One of the most amazing streaks in college football, perhaps in all of sport, is over. James Madison defeated NDSU 27-17 on Friday, Dec. 16, in the Football Championship Subdivision semifinals. The Bison's run of five consecutive national titles is finished.
"I hope you all appreciate what we've seen," Klieman said. "It's hard to do, guys. And somehow these guys got back there five times. It's unprecedented in college football."
The Bison and their fans had made it an annual pilgrimage since January 2012, winning playoff games in the dome to qualify for the title game in Frisco, Texas. And then when they got there, NDSU took care of business by winning the championship. Five times. In a row. It might never happen again.
"It's the best body of work you'll ever see in college football history," Klieman said.
It's hard to argue with the coach. About 125 teams begin the FCS season with hopes of winning a title. Realistically, only a dozen or two have a real chance. But year after year, the Bison took everybody's best shot and kept winning. Georgia Southern, Sam Houston State, Jacksonville State, Illinois State, New Hampshire, Richmond, South Dakota State, Montana, Northern Iowa, Wofford, Furman — they all got a shot (or two) at knocking the Bison off their playoff perch over the last six seasons and none could do it.
Until, that is, James Madison swaggered into Fargo with no fear and a whole bunch of talent. Dukes coach Mike Houston talked all week about how his team would match up with NDSU, but until a team showed it could bump the Bison it was hard to believe. A raucous bunch 18,282 fans saw it with their own eyes. They believe now.
NDSU had won 18 straight playoff games in the dome and 23 in a row overall since the championship run began in 2011. The five victories away from the dome, of course, came in the title game in Frisco, where thousands of Bison fans migrated and turned the Dallas suburb into one big beer-swilling party.
They'll be denied the chance in early January. Instead, James Madison will take on the winner of Youngstown State-Eastern Washington. Somewhere, the Frisco mayor and bar owners are weeping.
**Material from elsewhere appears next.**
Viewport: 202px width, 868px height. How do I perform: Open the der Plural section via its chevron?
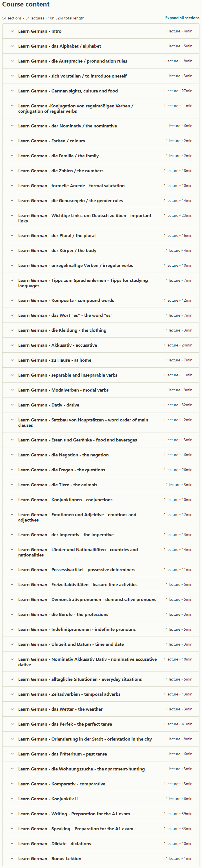(12, 236)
All those yellow-wearing, beer-drinking, money-spending Bison fans won't be coming to their town.
The champs didn't go quietly, nor did their fans. James Madison came out and tried to deliver a knockout in the first half, taking a 17-0 lead as Abdullah ran wild. But a touchdown just before the half pulled the Bison within 17-7 and they mustered enough to tie it 17-all with 5:53 left in the third quarter.
But seemingly the smallest of mistakes — a five-yard offsides penalty on Ambrosius — allowed James Madison's Tyler Gray to kick a career-long 45-yard field goal for a 20-17 lead. The dagger came later, on Schor's 25-yard TD pass to John Miller with 6:59 left in the fourth quarter.
The Bison kept plugging, but couldn't move the ball. When Easton Stick's fourth-down pass attempt to RJ Urzendowski fell harmlessly to the turf at the 30-yard line in the southwest corner of Gate City Bank Field with 57 seconds left, NDSU's last hope disappeared.
The streak was over. A few moments later, when the clock drained to all zeroes, the fans who remained rose to their feet and cheered as the Bison players walked off the field. The fans who made such a difference in these games, even in this losing effort, appreciated what they were witnessing.
"Just being up here in Fargo, you can see it's a special place. ... It's a special place for college football," said Schor, James Madison's quarterback. "For us to come in and win here means a lot."